In a significant judgement, the Supreme Court’s answer to the question is that where a director knows, or ought to know, that the company is insolvent, or where an insolvent liquidation or administration is probable then yes, a duty to the creditors arises.
The case concerned a dividend payment agreed by the Directors of the company of €135,000,000 to its only shareholder in May 2009 so almost extinguishing a much larger debt owed to the company. At the time in 2009 this complied with the legal formalities and did not place the company at financial risk. However there was an unquantified long term pollution related risk liability and an insurance portfolio of uncertain value. Thus, whilst there was a real risk at a time in the future the company may become insolvent, insolvency was not imminent or even probable. The company fell into insolvent administration almost ten years later in October 2018. The creditor took action against the directors seeking recovery of the dividend from them arguing they had not considered the creditor’s interests. The High Court, the Court of Appeal and the Supreme Court all dismissed the claim and appeal brought by the creditor finding that at the time the creditor duty had not arisen.
This is an important case for two reasons. Firstly, this addresses a frequent, common practical issue arising for companies and secondly, it is the first time this has been considered by the Supreme Court.
Directors well know that their duty is to act in the best interests of the company at all times. Lord Briggs makes clear that the creditor duty is not a free standing rule but is a modification and clarification of the rule. Section 172(3) of the Companies Act 2006 which sets out the duties of a director to promote the success of the company includes a provision that that duty is “subject to any enactment or rule of law requiring directors, in certain circumstances, to consider or act in the interests of the creditors of the company”. The Court also point out that there is some precedent for their decision which began developing in the mid 1980s. They include the reasoning that as the company nears insolvency, the shares become less valuable and so the creditor’s relative interest in the its assets increases.

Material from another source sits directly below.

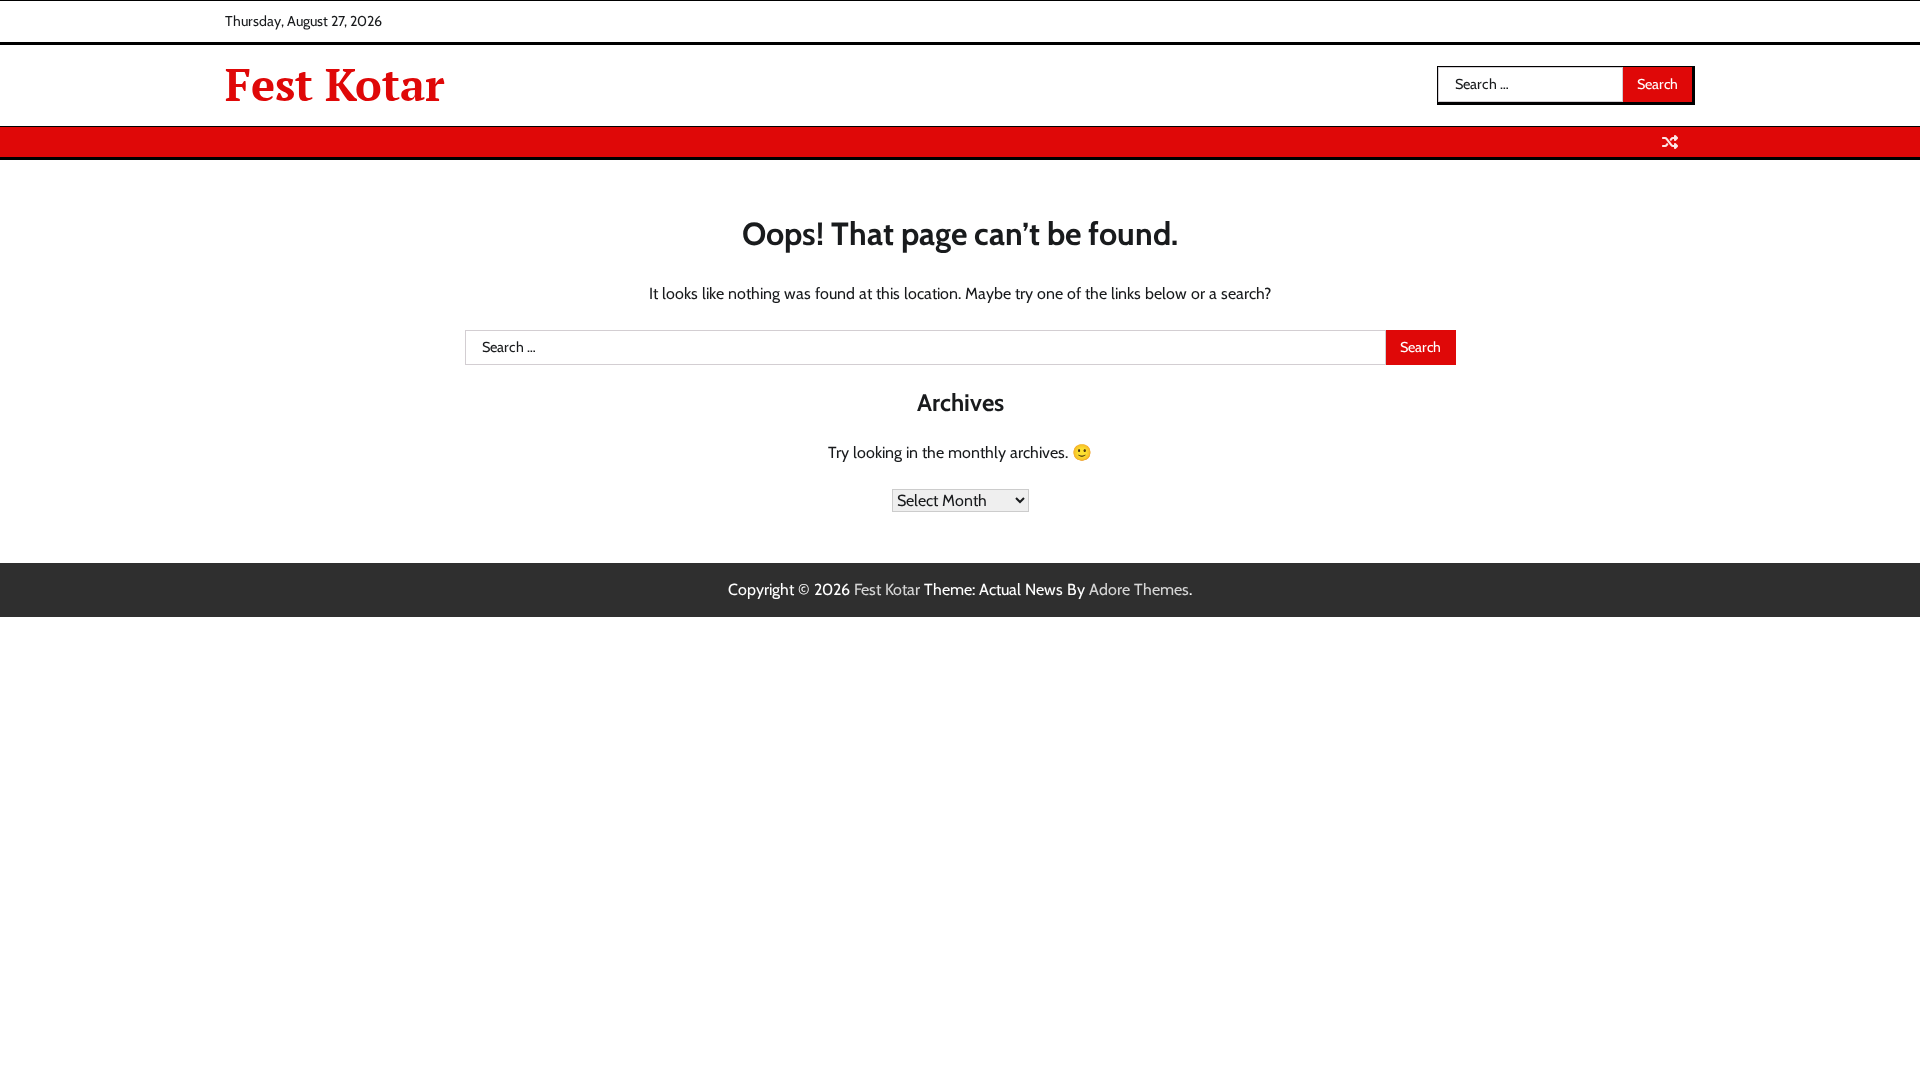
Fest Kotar (334, 84)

In practical terms it will be important for Directors to show that they have considered a creditor’s interests where a company is facing serious financial difficulties. Creditors will be able to question a director’s decisions on this basis and it leaves open an argument for them to make that the closer to insolvency (and on insolvency event) their interests should take a priority over the shareholders. It should be noted however that it is only at those times that creditors take a priority in decision making, the usual balancing of interests is otherwise should prevail. Directors must be sure that they know the balance sheet and cashflow support their decisions. It would be prudent to keep records of decisions during difficult times showing consideration was given to creditors. Seeking and following advice from accountants and advisers would serve well to protect directors from accusations they have breached their duties.